Still from previous day:  We heard fireworks this morning. I thought it odd to hear fireworks at ten in the morning. Andrew told me it was a new business opening, and they were lighting fireworks to ward off evil spirits. Last night, on the wild taxi ride from the bus station to Andrew's apartment, I saw a man lighting a rather large fire on the street corner. Again, Andrew explained--he was burning money to appease the spirits of his dead ancestors. It is not an uncommon sight.

Slept fairly well, from 10:30 to 2:30, and from about 3:30 to 8:30. We didn't do much in the morning but were at Andrew's school by 11:15 to meet his liaison for lunch.  His liaison, Victoria, is a very sweet lady, who was recently put under water as a sister.
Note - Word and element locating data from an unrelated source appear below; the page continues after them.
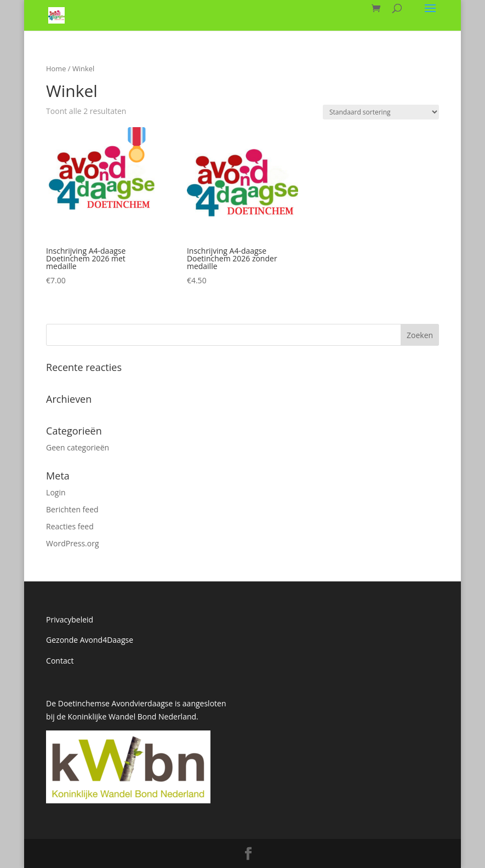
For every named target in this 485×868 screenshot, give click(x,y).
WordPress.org (72, 543)
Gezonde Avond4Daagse (89, 639)
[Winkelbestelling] (381, 112)
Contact (60, 660)
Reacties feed (70, 526)
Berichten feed (72, 509)
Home (56, 68)
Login (55, 492)
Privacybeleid (70, 619)
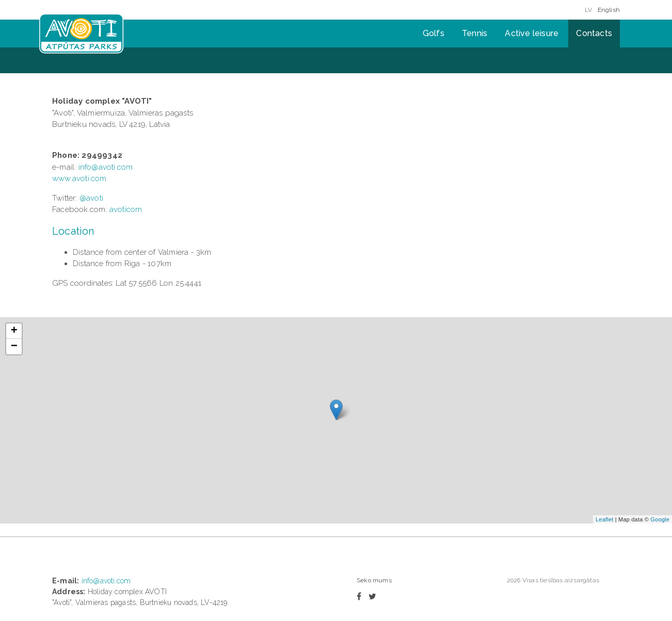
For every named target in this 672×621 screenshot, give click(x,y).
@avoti (91, 198)
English (609, 10)
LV (588, 10)
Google (660, 519)
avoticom (126, 209)
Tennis (474, 33)
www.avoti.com (79, 178)
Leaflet (604, 519)
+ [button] (14, 331)
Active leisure (532, 33)
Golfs (434, 33)
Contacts (594, 33)
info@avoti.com (106, 167)
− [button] (14, 347)
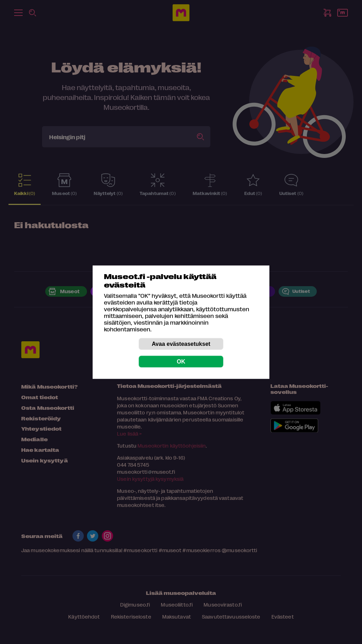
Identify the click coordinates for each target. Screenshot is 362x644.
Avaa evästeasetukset (181, 343)
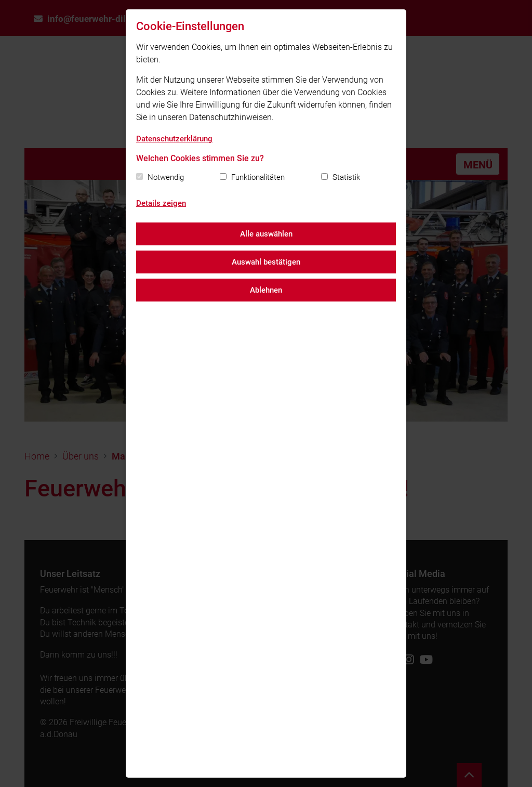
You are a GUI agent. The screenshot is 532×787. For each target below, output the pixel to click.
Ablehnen (266, 290)
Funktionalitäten (258, 177)
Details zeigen (161, 203)
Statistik (346, 177)
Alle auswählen (266, 234)
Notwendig (166, 177)
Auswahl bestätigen (266, 262)
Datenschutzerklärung (174, 139)
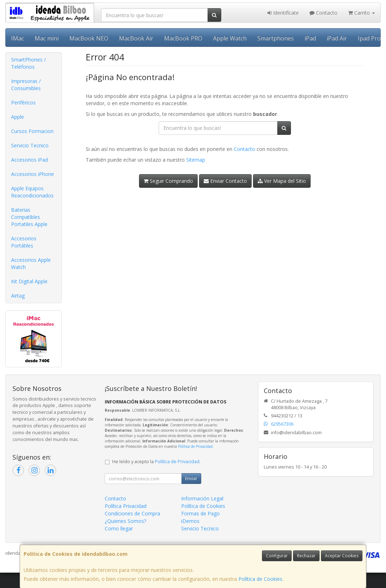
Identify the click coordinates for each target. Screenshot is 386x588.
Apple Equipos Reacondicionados (32, 192)
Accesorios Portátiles (24, 242)
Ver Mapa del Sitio (282, 181)
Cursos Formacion (32, 131)
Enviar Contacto (225, 181)
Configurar (277, 555)
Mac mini (46, 38)
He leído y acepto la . (156, 461)
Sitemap (196, 160)
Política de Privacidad (195, 446)
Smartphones (276, 38)
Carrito (361, 13)
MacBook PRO (183, 38)
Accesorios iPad (29, 160)
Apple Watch (230, 38)
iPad (310, 38)
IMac (18, 38)
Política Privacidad (125, 506)
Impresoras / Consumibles (26, 84)
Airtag (18, 295)
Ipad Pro (369, 38)
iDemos (190, 521)
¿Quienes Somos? (125, 521)
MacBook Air (136, 38)
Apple (18, 117)
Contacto (323, 13)
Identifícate (283, 13)
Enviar (191, 478)
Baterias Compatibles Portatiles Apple (29, 217)
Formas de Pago (201, 513)
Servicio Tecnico (30, 145)
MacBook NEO (89, 38)
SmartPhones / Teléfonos (28, 63)
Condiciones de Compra (132, 513)
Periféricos (23, 102)
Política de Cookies (260, 579)
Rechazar (306, 555)
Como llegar (119, 528)
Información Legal (202, 498)
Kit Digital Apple (29, 281)
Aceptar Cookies (342, 555)
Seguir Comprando (168, 181)
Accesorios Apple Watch (31, 263)
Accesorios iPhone (33, 174)
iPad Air (337, 38)
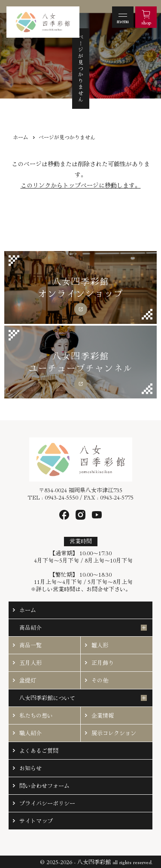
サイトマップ (36, 820)
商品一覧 (30, 645)
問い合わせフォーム (44, 785)
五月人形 (30, 662)
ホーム (21, 137)
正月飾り (103, 662)
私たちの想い (36, 715)
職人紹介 (30, 733)
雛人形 (100, 645)
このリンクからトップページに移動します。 (81, 185)
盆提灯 (27, 680)
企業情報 (103, 715)
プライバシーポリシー (47, 803)
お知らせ (30, 768)
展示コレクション (114, 733)
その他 (100, 680)
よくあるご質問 (39, 750)
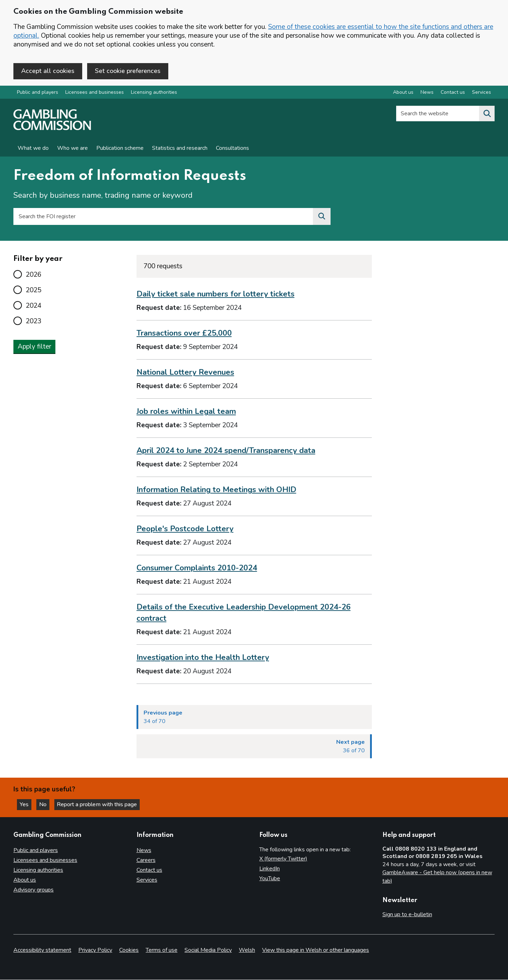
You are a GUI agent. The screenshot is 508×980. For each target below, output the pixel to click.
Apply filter (34, 347)
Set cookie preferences (128, 71)
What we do (33, 149)
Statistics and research (180, 149)
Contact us (149, 870)
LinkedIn (270, 869)
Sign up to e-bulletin (407, 914)
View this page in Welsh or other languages (315, 950)
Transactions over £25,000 (184, 334)
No (45, 804)
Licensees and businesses (94, 93)
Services (147, 880)
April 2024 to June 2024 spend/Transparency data (226, 451)
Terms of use (161, 950)
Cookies (129, 950)
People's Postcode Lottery (185, 529)
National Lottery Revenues (185, 373)
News (144, 850)
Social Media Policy (208, 950)
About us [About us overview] (403, 93)
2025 (34, 290)
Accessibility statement (42, 950)
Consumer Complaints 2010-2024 (197, 568)
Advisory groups (34, 890)
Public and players (37, 93)
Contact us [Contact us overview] (453, 93)
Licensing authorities (154, 93)
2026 (34, 275)
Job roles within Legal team (186, 412)
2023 (34, 321)
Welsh (247, 950)
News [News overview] (427, 93)
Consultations (232, 149)
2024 (34, 306)
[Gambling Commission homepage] (52, 129)
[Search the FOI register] (322, 217)
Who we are (72, 149)
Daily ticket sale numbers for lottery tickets (216, 295)
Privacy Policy (95, 950)
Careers (146, 860)
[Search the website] (487, 114)
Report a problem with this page (99, 804)
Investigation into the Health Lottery (203, 658)
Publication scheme (120, 149)
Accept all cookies (48, 71)
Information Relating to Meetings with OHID (216, 490)
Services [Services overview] (482, 93)
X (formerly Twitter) (283, 859)
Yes (26, 804)
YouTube (270, 878)
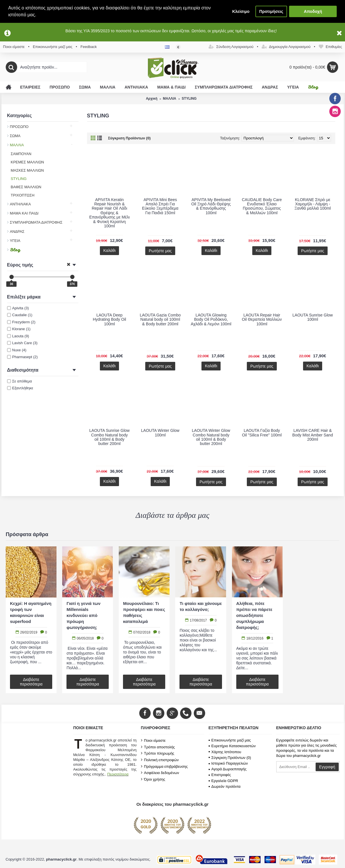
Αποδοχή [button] (313, 11)
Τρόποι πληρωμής (158, 753)
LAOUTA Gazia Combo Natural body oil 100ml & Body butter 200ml (160, 319)
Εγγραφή (327, 767)
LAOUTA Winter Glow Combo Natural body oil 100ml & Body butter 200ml (211, 437)
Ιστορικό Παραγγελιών (228, 763)
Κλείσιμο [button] (241, 11)
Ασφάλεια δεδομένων (160, 773)
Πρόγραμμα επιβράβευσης (164, 766)
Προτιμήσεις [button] (271, 11)
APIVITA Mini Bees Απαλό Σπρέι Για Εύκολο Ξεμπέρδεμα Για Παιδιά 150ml (160, 206)
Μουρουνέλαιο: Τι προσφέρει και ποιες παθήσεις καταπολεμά (144, 612)
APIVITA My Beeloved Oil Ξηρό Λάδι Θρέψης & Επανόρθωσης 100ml (211, 206)
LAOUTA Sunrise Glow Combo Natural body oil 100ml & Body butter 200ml (109, 437)
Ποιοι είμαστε (153, 740)
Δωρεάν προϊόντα (225, 786)
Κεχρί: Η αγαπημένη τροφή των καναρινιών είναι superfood (31, 612)
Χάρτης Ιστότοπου (225, 752)
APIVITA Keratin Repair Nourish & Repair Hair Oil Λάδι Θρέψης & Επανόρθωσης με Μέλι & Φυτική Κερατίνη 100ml (109, 213)
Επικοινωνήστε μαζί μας (230, 740)
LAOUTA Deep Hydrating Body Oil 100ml (109, 319)
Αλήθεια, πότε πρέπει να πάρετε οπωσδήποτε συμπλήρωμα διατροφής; (254, 615)
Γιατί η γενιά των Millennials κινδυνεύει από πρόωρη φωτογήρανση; (83, 615)
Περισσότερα (118, 774)
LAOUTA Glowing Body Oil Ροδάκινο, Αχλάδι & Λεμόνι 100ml (211, 319)
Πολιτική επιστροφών (160, 760)
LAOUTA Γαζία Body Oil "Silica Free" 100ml (262, 433)
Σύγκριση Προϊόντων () (230, 757)
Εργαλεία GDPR (223, 781)
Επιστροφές (220, 775)
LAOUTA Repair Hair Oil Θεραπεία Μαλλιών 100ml (262, 319)
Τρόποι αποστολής (158, 747)
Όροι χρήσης (153, 779)
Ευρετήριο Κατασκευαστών (232, 746)
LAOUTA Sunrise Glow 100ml (313, 317)
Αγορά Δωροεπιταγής (228, 769)
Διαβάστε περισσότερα (31, 682)
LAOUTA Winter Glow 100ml (160, 433)
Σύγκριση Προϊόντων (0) (129, 138)
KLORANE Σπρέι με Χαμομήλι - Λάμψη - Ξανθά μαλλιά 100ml (313, 204)
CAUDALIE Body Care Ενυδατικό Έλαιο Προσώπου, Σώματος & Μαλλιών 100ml (262, 206)
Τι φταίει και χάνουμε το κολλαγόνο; (201, 606)
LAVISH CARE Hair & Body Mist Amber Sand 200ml (312, 435)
Her responsibility is to work out all the situations, and any problems that might arise, for the foreign teachers here. We went to the third floor staff dining room. It was a cafeteria line similar to any college dining room in the states. I chose cauliflower and chicken, and an eggplant dish, with a bowl of white rice. Fortunately, spoons were available as well ask chopsticks. No drink was offered. Andrew had to go back down to the first floor store to get us each a bottle of water. The food was good, spicier than American-style Chinese food. My stomach is still getting acclimated.
I am writing this in a coffee shop on the campus as Andrew has a tutoring session with one of his students. He is a good teacher.
I enjoyed watching Andrew work with his student. He had had her to write down ten words she was unfamiliar with, from an American movie she watched this week. She wrote down "dictator" and "equity," among other words, another of which was..."repentance." Andrew walked right through that open door.
After the tutoring we went to the building where Andrew has his office and one classroom. His boss was in. I met the boss, Peter, a very nice and friendly man who speaks fluent English and who performed on his classical guitar for us. A student came in as we were talking and Andrew introduced me. Well, then word started to filter out that his mom was here, and one by one or two they started coming in. Some were very friendly; one girl was extremely shy and did not want to raise her eyes to me; Peter told me that that was because she is a remnant of the old China where women were not supposed to be confident but were to keep their eyes to the ground.
On the way to the edge of campus, we met a couple who are a brother and sister in the local group. Andrew knows them well. He said the way has not been easy for them. I will see them again at the coffeehouse that serves as a gathering point for the local "family." While we were talking to them, a man came right up to us, stood only about five feet away, and stared at me. Not just briefly, but for probably two full minutes. It was extremely awkward feeling as he just continued to stare. Andrew said he is a migrant worker, and has probably never seen a white woman before. I am not yet used to being the object of indiscreet stares, and really prefer being my anonymous self.
Another teacher came over in the late afternoon and after they left to get something to eat, I walked out on the front porch of his residence building. Sitting outside were an English teacher from Ireland, and three students who have just received master's degrees from the University--one from Ghana and two from South Africa. There are very few foreigners in this area overall, but those who are here are very cosmopolitan.


Nog Blog said...

All very interesting, Ann. Thanks for the reports!

J Davis said...

LOVE the updates!!! :)

Barbara H. said...

I've been enjoying reading about your experiences there.